Love boat: Shakin' the money-makers

at Twisted Branch Tea Bazaar
Friday, April 16

"For the first three days, you look at the people dancing to the band, laughing at their foolishness. Then, at four days on the open sea, you start joining in yourself."

I've never been on a cruise ship, preferring my holidays slightly less planned than "21:45- Shuffleboard / 22:15- Cocktails in the hot tub," but my date felt immediate unease at the Latin band Lua's audience participation-heavy (dancing that is) performance at Twisted Branch Tea Bazaar April 16. I think she was afraid of repeating her past embarrassing cruise antics.

When we arrived at TBTB, the group had already set up, and was doing a seemingly helter-skelter soundcheck before going on. I couldn't tell if the group was playing a tune or just measuring the levels of their instruments, but soon enough Lua launched into the first number, a bosa nova with a light feel.

Lua's sound is composed of electric guitar, bass, accordion, mandolin, drums, and a female vocalist– this last piece of the group's puzzle has a voice that's quite refreshing, casting off the standard female jazz inflections and phrasing for something more modern and pop-oriented.

"We will be playing songs from different parts of Latin America, such as Mexico and Brazil, and ones from our own hearts," spoke the group's vocalist, before launching into a song which I believe featured vocals in Spanish, though Portuguese was also a possibility (in spite of five years of the former language, I am about as fluent as a clogged drain).

With guitar runs that were noticeably keyboard-like, and backing vocals that did not follow the singer's principal melody provided by the accordion player and mandolinist, the tune had a distinctly far-away sound, which the group pulled off admirably.

In fact, speaking on a purely technical level, Lua was pretty great: Each song found the band's sound extremely tight and saw the members playing off each other, their excitement about performing evident in the tunes.
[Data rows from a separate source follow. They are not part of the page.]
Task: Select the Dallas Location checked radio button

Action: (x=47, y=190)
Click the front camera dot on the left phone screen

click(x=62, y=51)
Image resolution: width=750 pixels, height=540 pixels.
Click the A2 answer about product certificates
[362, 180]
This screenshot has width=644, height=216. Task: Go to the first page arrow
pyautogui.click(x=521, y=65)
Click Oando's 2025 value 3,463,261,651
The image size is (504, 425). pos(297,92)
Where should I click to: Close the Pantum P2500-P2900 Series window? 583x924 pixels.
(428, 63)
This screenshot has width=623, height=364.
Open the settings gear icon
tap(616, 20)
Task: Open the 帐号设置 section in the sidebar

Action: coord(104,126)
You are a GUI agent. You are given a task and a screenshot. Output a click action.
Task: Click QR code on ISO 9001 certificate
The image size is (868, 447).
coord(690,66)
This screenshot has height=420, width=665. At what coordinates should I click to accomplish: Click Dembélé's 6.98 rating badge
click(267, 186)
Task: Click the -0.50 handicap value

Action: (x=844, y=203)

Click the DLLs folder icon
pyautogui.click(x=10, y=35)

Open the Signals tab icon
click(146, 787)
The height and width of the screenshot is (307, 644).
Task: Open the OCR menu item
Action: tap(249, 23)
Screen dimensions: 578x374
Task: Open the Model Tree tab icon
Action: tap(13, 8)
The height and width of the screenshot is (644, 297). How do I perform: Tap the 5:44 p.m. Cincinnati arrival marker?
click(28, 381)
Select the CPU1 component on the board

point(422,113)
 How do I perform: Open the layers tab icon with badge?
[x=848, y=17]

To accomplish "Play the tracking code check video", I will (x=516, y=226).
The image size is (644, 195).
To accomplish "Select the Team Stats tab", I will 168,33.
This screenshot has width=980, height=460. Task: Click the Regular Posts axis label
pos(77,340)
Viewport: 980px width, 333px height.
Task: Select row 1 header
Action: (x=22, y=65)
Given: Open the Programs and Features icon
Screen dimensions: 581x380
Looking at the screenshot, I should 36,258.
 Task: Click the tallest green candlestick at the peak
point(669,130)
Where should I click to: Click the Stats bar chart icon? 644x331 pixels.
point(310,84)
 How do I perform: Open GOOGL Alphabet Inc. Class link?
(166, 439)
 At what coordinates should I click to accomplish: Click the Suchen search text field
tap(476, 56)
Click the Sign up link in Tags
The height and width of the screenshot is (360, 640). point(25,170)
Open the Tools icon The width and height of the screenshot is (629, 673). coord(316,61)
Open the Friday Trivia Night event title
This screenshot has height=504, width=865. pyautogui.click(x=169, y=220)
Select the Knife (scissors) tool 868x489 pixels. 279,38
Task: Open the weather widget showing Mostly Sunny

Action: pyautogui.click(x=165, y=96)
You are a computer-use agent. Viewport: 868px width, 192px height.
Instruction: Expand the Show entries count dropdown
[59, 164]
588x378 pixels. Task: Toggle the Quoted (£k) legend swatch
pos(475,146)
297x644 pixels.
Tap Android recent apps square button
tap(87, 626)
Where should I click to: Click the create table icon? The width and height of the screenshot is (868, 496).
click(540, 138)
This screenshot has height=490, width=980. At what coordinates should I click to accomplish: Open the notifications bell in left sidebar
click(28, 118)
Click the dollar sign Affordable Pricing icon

As the evening wore on, the stream of dancers in front of Lua went from a trickle to a regular Biblical flood, as at least 20 souls decided "It's Friday, I ain't got s**t to do."

Couples danced in close proximity to singles, and you could almost hear them thinking "Now might be my chance to meet Mr./Ms. Right."

In case you're wondering, I didn't get up and dance– maybe only being adrift on the ocean, four days distant from the social confines of dry land, could have gotten me up there. I hope, for humanity's sake, as well as my own, never to find out.